■ YOUR INSTRUCTIONS
Report each line of the records where "link" occurs.

*** Opening MATERIAL FOR THIS TASK ***

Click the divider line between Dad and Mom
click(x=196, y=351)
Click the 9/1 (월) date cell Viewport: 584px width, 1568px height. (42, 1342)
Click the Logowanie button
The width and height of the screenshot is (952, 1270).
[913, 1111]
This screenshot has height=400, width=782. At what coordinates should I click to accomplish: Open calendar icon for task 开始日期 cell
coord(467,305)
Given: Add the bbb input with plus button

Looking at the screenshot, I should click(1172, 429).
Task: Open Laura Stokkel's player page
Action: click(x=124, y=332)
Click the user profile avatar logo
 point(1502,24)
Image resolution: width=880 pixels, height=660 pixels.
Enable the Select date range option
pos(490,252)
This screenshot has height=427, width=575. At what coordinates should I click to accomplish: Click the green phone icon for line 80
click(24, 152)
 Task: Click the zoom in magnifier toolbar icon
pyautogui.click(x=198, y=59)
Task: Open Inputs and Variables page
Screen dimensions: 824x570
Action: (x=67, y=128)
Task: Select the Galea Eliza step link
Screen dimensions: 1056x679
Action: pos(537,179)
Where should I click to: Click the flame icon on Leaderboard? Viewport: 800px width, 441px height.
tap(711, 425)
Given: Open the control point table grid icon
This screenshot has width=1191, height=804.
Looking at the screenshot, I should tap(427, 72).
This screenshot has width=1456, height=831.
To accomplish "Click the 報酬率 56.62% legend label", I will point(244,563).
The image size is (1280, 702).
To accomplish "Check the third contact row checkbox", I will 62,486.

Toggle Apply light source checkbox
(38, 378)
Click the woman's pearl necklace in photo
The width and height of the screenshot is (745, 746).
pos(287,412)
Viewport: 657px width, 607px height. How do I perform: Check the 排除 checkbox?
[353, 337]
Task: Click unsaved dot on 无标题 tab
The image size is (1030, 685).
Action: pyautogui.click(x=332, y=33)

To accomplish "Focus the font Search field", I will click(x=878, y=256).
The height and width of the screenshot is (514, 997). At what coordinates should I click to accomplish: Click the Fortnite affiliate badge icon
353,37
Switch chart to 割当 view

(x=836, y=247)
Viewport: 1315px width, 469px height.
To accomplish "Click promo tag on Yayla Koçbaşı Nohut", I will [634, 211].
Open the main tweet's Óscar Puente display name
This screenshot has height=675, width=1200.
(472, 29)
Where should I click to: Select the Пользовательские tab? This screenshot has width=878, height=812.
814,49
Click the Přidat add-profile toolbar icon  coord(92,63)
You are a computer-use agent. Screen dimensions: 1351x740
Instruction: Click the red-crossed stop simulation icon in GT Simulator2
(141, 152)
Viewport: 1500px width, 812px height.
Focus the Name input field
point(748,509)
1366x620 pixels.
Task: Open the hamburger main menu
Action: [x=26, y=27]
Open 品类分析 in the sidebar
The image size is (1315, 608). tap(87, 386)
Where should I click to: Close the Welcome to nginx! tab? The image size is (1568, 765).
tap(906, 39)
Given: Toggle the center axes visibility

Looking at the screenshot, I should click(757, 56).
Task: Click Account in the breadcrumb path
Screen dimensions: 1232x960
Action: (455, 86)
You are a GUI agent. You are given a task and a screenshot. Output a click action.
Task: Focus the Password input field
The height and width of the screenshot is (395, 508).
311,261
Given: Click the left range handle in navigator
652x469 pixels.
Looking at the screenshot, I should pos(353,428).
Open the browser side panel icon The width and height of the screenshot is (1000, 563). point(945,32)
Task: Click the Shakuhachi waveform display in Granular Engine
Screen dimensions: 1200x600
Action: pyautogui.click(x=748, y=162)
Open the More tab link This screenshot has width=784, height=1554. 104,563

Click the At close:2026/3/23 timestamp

*** Closing MATERIAL FOR THIS TASK ***

■ OUTPUT BELOW
Task: Select the Galea Eliza step link
Open the More tab link This screenshot has width=784, height=1554. 104,563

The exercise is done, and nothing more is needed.